I sang a recital last Sunday at the Komitas Chamber Music Hall in downtown Yerevan. This is remarkable for two reasons:

First, my voice teacher Susanna tricked me into agreeing to the recital. She asked after my first one, in December, whether I could do another before I left Yerevan, and I said no. Then she got me to agree to sing in a joint recital with her other students, and I'd only have to prepare "two or three songs." That sounded manageable. As she kept throwing more music at me, I figured that we'd choose two or three out of the bunch. We got up to about a dozen. Finally, I said "I'm the only one singing, aren't I?" She admitted I was. "And I have to sing all these songs?" She admitted I did.

Second, the Komitas Chamber Music Hall is one of basically two professional performance spaces in Yerevan for small music groups. And they let me, a complete dilletante, sing there. No audition, no questions asked. They even made a poster. Unlike at my last recital, however, the TV cameras did not show up. That was a good thing, because my singing was much worse this time than the last time.

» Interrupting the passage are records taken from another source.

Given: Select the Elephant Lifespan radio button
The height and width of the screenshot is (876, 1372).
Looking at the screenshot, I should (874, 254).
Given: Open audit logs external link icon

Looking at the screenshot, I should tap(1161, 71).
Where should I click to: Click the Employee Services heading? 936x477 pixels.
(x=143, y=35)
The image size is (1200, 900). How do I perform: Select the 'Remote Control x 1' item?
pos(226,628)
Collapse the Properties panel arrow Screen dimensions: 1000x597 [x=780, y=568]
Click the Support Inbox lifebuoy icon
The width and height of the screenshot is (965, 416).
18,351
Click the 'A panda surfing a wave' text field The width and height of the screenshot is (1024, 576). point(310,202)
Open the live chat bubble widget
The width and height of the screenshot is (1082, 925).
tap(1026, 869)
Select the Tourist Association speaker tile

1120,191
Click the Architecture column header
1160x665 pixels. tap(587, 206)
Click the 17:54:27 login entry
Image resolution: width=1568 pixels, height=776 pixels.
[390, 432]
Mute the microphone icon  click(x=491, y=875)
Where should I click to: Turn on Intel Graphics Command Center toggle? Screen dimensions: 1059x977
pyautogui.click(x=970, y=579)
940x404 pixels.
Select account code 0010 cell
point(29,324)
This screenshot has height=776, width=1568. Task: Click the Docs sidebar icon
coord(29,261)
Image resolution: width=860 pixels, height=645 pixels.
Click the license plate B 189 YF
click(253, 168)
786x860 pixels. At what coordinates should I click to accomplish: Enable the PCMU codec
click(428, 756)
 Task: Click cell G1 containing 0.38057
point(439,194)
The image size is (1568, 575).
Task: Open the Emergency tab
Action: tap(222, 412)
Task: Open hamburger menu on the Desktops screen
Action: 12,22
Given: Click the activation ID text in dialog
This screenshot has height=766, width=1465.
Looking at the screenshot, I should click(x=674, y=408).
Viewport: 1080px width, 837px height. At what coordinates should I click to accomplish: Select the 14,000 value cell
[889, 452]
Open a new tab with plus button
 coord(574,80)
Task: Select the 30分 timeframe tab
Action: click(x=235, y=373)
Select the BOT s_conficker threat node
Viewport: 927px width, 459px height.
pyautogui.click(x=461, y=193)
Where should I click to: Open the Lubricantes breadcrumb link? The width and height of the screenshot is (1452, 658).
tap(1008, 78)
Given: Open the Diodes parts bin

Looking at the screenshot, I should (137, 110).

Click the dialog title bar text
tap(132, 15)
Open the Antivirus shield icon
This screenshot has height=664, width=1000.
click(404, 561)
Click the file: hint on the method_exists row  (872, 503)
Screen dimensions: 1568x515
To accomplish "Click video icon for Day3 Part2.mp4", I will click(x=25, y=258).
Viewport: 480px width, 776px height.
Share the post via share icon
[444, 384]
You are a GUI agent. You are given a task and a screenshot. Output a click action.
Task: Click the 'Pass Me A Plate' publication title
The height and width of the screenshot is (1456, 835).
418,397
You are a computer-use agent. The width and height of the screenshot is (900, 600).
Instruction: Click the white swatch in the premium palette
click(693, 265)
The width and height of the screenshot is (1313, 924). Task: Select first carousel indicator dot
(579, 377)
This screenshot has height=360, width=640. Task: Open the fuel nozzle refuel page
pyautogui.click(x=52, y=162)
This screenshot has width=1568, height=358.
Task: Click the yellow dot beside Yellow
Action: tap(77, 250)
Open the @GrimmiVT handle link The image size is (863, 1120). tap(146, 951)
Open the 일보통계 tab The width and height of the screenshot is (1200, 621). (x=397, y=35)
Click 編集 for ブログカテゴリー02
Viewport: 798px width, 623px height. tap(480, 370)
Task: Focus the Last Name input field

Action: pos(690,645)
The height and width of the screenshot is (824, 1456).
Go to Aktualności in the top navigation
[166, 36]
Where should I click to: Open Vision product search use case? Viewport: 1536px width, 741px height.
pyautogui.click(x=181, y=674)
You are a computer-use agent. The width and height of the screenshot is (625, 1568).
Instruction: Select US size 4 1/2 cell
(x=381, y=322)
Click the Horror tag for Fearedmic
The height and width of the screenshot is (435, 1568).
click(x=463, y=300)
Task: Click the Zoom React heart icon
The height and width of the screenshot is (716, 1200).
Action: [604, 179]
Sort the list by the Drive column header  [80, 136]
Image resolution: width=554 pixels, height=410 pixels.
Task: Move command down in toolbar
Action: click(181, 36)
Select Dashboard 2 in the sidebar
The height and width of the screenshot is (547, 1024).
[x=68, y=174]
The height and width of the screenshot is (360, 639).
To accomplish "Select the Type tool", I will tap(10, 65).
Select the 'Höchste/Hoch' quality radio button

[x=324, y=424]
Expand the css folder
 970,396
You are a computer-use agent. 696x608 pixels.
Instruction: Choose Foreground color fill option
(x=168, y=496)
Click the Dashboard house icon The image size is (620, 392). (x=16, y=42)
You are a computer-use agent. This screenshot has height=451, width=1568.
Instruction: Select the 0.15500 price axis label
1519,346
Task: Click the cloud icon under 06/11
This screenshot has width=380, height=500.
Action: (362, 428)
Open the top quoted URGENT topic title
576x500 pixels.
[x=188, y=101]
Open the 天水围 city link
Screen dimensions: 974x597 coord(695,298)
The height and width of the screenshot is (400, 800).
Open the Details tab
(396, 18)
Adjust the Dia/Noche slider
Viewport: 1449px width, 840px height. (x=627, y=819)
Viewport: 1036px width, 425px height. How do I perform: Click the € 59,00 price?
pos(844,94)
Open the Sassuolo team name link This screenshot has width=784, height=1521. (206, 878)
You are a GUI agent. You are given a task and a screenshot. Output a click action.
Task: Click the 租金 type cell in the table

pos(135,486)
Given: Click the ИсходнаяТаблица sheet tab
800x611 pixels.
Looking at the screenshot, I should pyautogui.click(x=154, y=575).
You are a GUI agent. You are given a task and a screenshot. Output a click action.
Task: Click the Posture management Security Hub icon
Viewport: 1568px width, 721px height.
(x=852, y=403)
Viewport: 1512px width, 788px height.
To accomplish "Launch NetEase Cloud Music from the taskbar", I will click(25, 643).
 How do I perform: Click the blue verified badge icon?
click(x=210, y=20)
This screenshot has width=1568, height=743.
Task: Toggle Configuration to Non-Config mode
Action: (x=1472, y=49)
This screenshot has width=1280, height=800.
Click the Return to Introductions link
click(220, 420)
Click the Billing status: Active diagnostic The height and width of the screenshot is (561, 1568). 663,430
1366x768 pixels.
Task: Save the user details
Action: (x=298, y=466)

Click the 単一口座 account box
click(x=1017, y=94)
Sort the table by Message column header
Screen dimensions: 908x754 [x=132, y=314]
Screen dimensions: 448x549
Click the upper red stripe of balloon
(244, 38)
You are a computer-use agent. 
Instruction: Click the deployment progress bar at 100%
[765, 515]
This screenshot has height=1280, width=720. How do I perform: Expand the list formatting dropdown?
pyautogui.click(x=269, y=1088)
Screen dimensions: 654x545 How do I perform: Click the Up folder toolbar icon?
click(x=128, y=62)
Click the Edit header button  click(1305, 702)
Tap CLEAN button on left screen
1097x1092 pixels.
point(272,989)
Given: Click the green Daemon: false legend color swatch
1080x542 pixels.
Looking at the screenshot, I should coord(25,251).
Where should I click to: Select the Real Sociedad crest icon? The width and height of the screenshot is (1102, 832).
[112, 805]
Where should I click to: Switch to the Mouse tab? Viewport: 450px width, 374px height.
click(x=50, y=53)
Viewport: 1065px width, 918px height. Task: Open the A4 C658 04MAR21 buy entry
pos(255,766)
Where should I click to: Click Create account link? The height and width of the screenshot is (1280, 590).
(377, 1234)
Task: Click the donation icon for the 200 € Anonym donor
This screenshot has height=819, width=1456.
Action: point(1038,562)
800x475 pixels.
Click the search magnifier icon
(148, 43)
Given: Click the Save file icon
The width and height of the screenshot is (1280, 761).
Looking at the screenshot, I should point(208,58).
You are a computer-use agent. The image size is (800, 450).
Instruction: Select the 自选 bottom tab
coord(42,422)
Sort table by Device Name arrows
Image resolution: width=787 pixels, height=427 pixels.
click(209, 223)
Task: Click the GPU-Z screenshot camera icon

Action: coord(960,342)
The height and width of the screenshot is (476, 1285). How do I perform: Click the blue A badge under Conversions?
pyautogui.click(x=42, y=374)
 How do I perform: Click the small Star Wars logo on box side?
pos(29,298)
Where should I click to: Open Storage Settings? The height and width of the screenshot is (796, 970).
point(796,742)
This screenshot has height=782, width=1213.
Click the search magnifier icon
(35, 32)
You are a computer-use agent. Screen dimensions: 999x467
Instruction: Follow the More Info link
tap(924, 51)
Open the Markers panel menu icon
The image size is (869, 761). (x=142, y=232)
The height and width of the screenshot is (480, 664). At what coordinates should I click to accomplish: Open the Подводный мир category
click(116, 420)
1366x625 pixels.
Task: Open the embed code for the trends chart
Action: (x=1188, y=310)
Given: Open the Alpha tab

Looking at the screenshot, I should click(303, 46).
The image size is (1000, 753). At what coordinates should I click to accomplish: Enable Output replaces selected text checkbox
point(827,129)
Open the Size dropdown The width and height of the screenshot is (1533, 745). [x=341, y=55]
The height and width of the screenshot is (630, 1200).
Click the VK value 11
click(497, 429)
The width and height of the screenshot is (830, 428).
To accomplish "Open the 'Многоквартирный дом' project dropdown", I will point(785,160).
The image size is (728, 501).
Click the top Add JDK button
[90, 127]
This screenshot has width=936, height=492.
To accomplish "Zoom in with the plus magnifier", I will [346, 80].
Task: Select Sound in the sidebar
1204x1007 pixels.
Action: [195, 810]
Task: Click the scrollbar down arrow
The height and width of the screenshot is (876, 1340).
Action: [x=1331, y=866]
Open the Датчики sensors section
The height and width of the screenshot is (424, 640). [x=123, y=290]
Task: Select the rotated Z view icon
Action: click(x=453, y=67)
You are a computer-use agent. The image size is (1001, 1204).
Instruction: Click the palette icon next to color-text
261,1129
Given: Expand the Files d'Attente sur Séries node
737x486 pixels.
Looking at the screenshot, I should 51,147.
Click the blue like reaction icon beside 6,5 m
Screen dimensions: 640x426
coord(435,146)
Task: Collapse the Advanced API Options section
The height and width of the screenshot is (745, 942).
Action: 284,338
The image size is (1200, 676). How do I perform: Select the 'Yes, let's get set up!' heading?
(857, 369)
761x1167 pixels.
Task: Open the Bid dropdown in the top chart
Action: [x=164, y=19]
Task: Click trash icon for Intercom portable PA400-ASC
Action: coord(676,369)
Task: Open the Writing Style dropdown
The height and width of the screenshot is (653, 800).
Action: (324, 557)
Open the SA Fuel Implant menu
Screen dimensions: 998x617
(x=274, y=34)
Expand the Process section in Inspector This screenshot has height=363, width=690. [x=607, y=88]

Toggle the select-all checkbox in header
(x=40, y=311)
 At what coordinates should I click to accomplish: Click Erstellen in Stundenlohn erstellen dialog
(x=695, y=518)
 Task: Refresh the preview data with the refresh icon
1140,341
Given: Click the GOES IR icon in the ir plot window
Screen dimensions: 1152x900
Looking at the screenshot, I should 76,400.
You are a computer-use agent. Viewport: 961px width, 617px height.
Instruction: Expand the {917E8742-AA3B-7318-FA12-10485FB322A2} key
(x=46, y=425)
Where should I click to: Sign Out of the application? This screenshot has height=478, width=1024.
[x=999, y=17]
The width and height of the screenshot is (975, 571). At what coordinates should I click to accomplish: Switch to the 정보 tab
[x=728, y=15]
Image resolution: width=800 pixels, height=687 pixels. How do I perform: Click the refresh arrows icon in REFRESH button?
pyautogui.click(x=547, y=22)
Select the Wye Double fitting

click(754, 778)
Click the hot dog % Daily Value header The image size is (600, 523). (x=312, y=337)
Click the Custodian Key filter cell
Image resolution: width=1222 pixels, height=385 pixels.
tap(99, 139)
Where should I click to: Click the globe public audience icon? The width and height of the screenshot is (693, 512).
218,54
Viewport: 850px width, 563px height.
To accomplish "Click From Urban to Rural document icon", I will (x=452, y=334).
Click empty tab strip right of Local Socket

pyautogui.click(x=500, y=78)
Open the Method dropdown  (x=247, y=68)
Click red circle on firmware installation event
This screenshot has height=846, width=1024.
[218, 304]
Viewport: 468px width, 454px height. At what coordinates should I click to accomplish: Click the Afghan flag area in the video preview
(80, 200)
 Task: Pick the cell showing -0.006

But although I and Susanna agreed I had sung better, I received nothing but praise from my loyal friends in the audience, and from the random Armenians who came in off the street. One guy reverse-heckled me while I was singing. I don't know what else you would call it - he called out loudly and somewhat obnoxiously while I was singing and in between pieces. Things like "I love America!" "Bravo!" And then after the concert, another of the audience members handed me a card, written in Armenian sufficiently poetic that I only understood about three words of it. Roughly translated by a friend, it is an anagram poem that talks about God singing through me. Very nice, but clearly this guy doesn't know that much about singing. Or maybe he was just impressed to hear an American sing in Armenian.